Goal of the exercise:
Rewrite every line of the material below as a Markdown table with two columns, Row and Entry. Put each line's sequence number under Row and its text under Entry, and leave out any blank lines.

Stored rows:
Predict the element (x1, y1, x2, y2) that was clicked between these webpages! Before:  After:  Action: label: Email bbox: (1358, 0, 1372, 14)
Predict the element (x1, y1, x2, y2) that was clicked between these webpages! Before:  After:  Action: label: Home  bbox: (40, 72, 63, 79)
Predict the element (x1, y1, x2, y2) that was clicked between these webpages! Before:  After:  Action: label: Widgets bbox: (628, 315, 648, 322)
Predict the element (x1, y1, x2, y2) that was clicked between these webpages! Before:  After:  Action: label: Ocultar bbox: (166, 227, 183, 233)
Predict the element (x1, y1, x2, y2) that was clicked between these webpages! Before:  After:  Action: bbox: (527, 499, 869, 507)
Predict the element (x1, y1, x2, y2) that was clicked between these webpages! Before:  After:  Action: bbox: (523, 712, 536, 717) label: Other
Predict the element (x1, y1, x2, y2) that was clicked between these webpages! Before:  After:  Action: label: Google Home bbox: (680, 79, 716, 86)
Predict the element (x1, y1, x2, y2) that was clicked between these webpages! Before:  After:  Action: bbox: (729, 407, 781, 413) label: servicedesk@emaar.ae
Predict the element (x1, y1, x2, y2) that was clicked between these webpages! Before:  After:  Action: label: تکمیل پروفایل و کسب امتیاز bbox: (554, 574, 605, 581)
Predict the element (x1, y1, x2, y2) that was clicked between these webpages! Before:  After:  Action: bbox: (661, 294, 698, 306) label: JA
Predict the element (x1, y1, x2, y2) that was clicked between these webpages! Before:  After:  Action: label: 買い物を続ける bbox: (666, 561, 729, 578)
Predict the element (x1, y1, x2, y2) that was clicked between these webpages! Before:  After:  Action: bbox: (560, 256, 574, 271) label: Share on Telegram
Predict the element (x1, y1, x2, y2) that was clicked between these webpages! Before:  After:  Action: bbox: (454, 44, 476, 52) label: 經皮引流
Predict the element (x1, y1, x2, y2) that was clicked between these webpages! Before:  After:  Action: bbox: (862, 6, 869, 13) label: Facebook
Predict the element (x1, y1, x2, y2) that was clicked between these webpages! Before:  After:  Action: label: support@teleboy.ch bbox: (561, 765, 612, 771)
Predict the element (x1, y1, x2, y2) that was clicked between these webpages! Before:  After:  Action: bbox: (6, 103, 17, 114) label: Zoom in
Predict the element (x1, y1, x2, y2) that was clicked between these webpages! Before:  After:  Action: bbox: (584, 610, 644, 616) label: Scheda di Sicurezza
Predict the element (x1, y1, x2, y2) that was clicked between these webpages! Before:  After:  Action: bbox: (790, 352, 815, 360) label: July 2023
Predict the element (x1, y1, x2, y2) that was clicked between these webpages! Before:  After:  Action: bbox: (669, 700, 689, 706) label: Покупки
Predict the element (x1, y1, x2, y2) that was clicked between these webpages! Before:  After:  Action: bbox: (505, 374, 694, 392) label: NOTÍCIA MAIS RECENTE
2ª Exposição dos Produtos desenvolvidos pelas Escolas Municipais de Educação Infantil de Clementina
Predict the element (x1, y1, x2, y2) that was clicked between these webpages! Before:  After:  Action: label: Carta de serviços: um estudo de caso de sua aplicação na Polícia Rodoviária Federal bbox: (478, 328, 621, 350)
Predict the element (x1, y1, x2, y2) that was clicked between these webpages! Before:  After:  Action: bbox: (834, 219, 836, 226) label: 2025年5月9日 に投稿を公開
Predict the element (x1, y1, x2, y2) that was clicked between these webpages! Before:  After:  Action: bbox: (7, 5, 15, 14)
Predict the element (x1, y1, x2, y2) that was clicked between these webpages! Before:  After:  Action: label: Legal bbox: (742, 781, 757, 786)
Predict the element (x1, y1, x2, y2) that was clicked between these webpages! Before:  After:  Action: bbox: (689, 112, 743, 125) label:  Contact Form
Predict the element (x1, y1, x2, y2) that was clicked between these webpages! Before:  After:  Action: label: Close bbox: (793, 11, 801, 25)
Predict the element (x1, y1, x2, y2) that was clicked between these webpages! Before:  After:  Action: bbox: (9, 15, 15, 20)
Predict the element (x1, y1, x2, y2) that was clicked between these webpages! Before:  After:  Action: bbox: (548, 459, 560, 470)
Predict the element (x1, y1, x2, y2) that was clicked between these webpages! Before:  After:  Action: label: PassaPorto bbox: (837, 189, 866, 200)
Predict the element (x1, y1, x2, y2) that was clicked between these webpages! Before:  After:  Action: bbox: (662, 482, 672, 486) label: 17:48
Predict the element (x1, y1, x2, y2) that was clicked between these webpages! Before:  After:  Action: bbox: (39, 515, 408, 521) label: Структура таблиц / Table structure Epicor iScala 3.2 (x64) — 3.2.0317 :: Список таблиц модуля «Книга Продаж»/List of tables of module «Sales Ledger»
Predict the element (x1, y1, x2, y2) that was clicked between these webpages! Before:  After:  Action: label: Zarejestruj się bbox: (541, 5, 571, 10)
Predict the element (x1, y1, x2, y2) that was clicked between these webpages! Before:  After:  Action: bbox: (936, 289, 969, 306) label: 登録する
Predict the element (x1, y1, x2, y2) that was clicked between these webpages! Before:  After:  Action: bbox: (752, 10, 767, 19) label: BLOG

Solved exercise:
| Row | Entry |
|---|---|
| 1 | Predict the element (x1, y1, x2, y2) that was clicked between these webpages! Before:  After:  Action: label: Email bbox: (1358, 0, 1372, 14) |
| 2 | Predict the element (x1, y1, x2, y2) that was clicked between these webpages! Before:  After:  Action: label: Home  bbox: (40, 72, 63, 79) |
| 3 | Predict the element (x1, y1, x2, y2) that was clicked between these webpages! Before:  After:  Action: label: Widgets bbox: (628, 315, 648, 322) |
| 4 | Predict the element (x1, y1, x2, y2) that was clicked between these webpages! Before:  After:  Action: label: Ocultar bbox: (166, 227, 183, 233) |
| 5 | Predict the element (x1, y1, x2, y2) that was clicked between these webpages! Before:  After:  Action: bbox: (527, 499, 869, 507) |
| 6 | Predict the element (x1, y1, x2, y2) that was clicked between these webpages! Before:  After:  Action: bbox: (523, 712, 536, 717) label: Other |
| 7 | Predict the element (x1, y1, x2, y2) that was clicked between these webpages! Before:  After:  Action: label: Google Home bbox: (680, 79, 716, 86) |
| 8 | Predict the element (x1, y1, x2, y2) that was clicked between these webpages! Before:  After:  Action: bbox: (729, 407, 781, 413) label: servicedesk@emaar.ae |
| 9 | Predict the element (x1, y1, x2, y2) that was clicked between these webpages! Before:  After:  Action: label: تکمیل پروفایل و کسب امتیاز bbox: (554, 574, 605, 581) |
| 10 | Predict the element (x1, y1, x2, y2) that was clicked between these webpages! Before:  After:  Action: bbox: (661, 294, 698, 306) label: JA |
| 11 | Predict the element (x1, y1, x2, y2) that was clicked between these webpages! Before:  After:  Action: label: 買い物を続ける bbox: (666, 561, 729, 578) |
| 12 | Predict the element (x1, y1, x2, y2) that was clicked between these webpages! Before:  After:  Action: bbox: (560, 256, 574, 271) label: Share on Telegram |
| 13 | Predict the element (x1, y1, x2, y2) that was clicked between these webpages! Before:  After:  Action: bbox: (454, 44, 476, 52) label: 經皮引流 |
| 14 | Predict the element (x1, y1, x2, y2) that was clicked between these webpages! Before:  After:  Action: bbox: (862, 6, 869, 13) label: Facebook |
| 15 | Predict the element (x1, y1, x2, y2) that was clicked between these webpages! Before:  After:  Action: label: support@teleboy.ch bbox: (561, 765, 612, 771) |
| 16 | Predict the element (x1, y1, x2, y2) that was clicked between these webpages! Before:  After:  Action: bbox: (6, 103, 17, 114) label: Zoom in |
| 17 | Predict the element (x1, y1, x2, y2) that was clicked between these webpages! Before:  After:  Action: bbox: (584, 610, 644, 616) label: Scheda di Sicurezza |
| 18 | Predict the element (x1, y1, x2, y2) that was clicked between these webpages! Before:  After:  Action: bbox: (790, 352, 815, 360) label: July 2023 |
| 19 | Predict the element (x1, y1, x2, y2) that was clicked between these webpages! Before:  After:  Action: bbox: (669, 700, 689, 706) label: Покупки |
| 20 | Predict the element (x1, y1, x2, y2) that was clicked between these webpages! Before:  After:  Action: bbox: (505, 374, 694, 392) label: NOTÍCIA MAIS RECENTE |
| 21 | 2ª Exposição dos Produtos desenvolvidos pelas Escolas Municipais de Educação Infantil de Clementina |
| 22 | Predict the element (x1, y1, x2, y2) that was clicked between these webpages! Before:  After:  Action: label: Carta de serviços: um estudo de caso de sua aplicação na Polícia Rodoviária Federal bbox: (478, 328, 621, 350) |
| 23 | Predict the element (x1, y1, x2, y2) that was clicked between these webpages! Before:  After:  Action: bbox: (834, 219, 836, 226) label: 2025年5月9日 に投稿を公開 |
| 24 | Predict the element (x1, y1, x2, y2) that was clicked between these webpages! Before:  After:  Action: bbox: (7, 5, 15, 14) |
| 25 | Predict the element (x1, y1, x2, y2) that was clicked between these webpages! Before:  After:  Action: label: Legal bbox: (742, 781, 757, 786) |
| 26 | Predict the element (x1, y1, x2, y2) that was clicked between these webpages! Before:  After:  Action: bbox: (689, 112, 743, 125) label:  Contact Form |
| 27 | Predict the element (x1, y1, x2, y2) that was clicked between these webpages! Before:  After:  Action: label: Close bbox: (793, 11, 801, 25) |
| 28 | Predict the element (x1, y1, x2, y2) that was clicked between these webpages! Before:  After:  Action: bbox: (9, 15, 15, 20) |
| 29 | Predict the element (x1, y1, x2, y2) that was clicked between these webpages! Before:  After:  Action: bbox: (548, 459, 560, 470) |
| 30 | Predict the element (x1, y1, x2, y2) that was clicked between these webpages! Before:  After:  Action: label: PassaPorto bbox: (837, 189, 866, 200) |
| 31 | Predict the element (x1, y1, x2, y2) that was clicked between these webpages! Before:  After:  Action: bbox: (662, 482, 672, 486) label: 17:48 |
| 32 | Predict the element (x1, y1, x2, y2) that was clicked between these webpages! Before:  After:  Action: bbox: (39, 515, 408, 521) label: Структура таблиц / Table structure Epicor iScala 3.2 (x64) — 3.2.0317 :: Список таблиц модуля «Книга Продаж»/List of tables of module «Sales Ledger» |
| 33 | Predict the element (x1, y1, x2, y2) that was clicked between these webpages! Before:  After:  Action: label: Zarejestruj się bbox: (541, 5, 571, 10) |
| 34 | Predict the element (x1, y1, x2, y2) that was clicked between these webpages! Before:  After:  Action: bbox: (936, 289, 969, 306) label: 登録する |
| 35 | Predict the element (x1, y1, x2, y2) that was clicked between these webpages! Before:  After:  Action: bbox: (752, 10, 767, 19) label: BLOG |